野田ともうします。 柘植 文

野田ともうします。(1) (ワイドKC キス)

柘植 文 / 講談社



野田さんになりたい、と思う今日この頃。

それは、野田さん自身の面白さだけでなく、野田さんの周囲の人たちから野田さんがちゃんと好かれていることが描かれているからなのだと思う。分かりやすく野田さんを慕っている重松・山本の二人だけでなく、手影絵部の部長と副部長だけでもなく、バイト先のギャル・富沢さんも、野田さんのことを馬鹿にする人に対してついおつりの渡し方で意地悪してしまったりする(あのエピソードは好きだ)。
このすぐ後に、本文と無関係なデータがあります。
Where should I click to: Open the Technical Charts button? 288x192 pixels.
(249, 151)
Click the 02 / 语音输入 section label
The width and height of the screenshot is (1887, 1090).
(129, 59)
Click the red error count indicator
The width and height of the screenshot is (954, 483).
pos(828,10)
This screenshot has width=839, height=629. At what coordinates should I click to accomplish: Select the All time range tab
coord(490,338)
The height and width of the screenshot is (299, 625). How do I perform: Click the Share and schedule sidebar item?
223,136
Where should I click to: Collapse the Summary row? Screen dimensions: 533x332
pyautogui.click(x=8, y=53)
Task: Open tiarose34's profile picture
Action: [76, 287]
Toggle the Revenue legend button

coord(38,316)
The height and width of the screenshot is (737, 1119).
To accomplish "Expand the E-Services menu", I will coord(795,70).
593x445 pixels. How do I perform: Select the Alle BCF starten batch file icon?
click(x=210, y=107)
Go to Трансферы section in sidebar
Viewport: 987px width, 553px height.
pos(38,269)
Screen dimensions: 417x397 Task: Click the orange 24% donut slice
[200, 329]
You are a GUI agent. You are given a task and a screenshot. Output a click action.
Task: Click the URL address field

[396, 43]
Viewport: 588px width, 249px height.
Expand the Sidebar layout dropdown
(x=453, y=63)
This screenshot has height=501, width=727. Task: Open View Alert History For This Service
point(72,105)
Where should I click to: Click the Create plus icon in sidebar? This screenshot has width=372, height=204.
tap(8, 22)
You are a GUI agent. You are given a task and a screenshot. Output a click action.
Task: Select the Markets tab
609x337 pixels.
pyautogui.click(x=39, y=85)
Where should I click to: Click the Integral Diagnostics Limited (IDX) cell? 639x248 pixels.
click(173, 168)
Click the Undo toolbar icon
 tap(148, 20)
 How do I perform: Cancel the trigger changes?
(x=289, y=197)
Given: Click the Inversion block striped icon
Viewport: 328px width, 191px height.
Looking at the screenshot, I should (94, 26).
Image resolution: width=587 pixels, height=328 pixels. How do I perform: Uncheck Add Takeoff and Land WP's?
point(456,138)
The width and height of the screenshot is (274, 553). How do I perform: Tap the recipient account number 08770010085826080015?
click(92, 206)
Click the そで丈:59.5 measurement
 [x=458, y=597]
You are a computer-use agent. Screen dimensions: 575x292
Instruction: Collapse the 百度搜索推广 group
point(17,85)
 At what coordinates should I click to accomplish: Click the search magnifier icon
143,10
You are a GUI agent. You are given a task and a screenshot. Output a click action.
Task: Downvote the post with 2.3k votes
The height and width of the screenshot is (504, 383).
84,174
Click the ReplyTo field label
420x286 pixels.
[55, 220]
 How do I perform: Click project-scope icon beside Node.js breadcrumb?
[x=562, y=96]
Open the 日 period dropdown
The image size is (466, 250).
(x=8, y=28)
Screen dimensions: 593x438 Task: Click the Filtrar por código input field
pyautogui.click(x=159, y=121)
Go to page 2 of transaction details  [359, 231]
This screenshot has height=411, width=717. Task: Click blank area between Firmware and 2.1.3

それが伝わるから、ついつい自分も野田さんみたいになりたいなんて思ってしまう。けど、野田さん自身はきっと野田さんになりたいなんて思ってもいないのだろう。なりたくないとも思ってないだろうな。そもそもそんなことを考えない気がする。

読んだ中で一番好きなエピソードは太宰の「津軽」のくだり。結論がたまらない。まさかそれでいいとは。つい「津軽」が読みたくなって、新潮文庫版を買ってしまいました。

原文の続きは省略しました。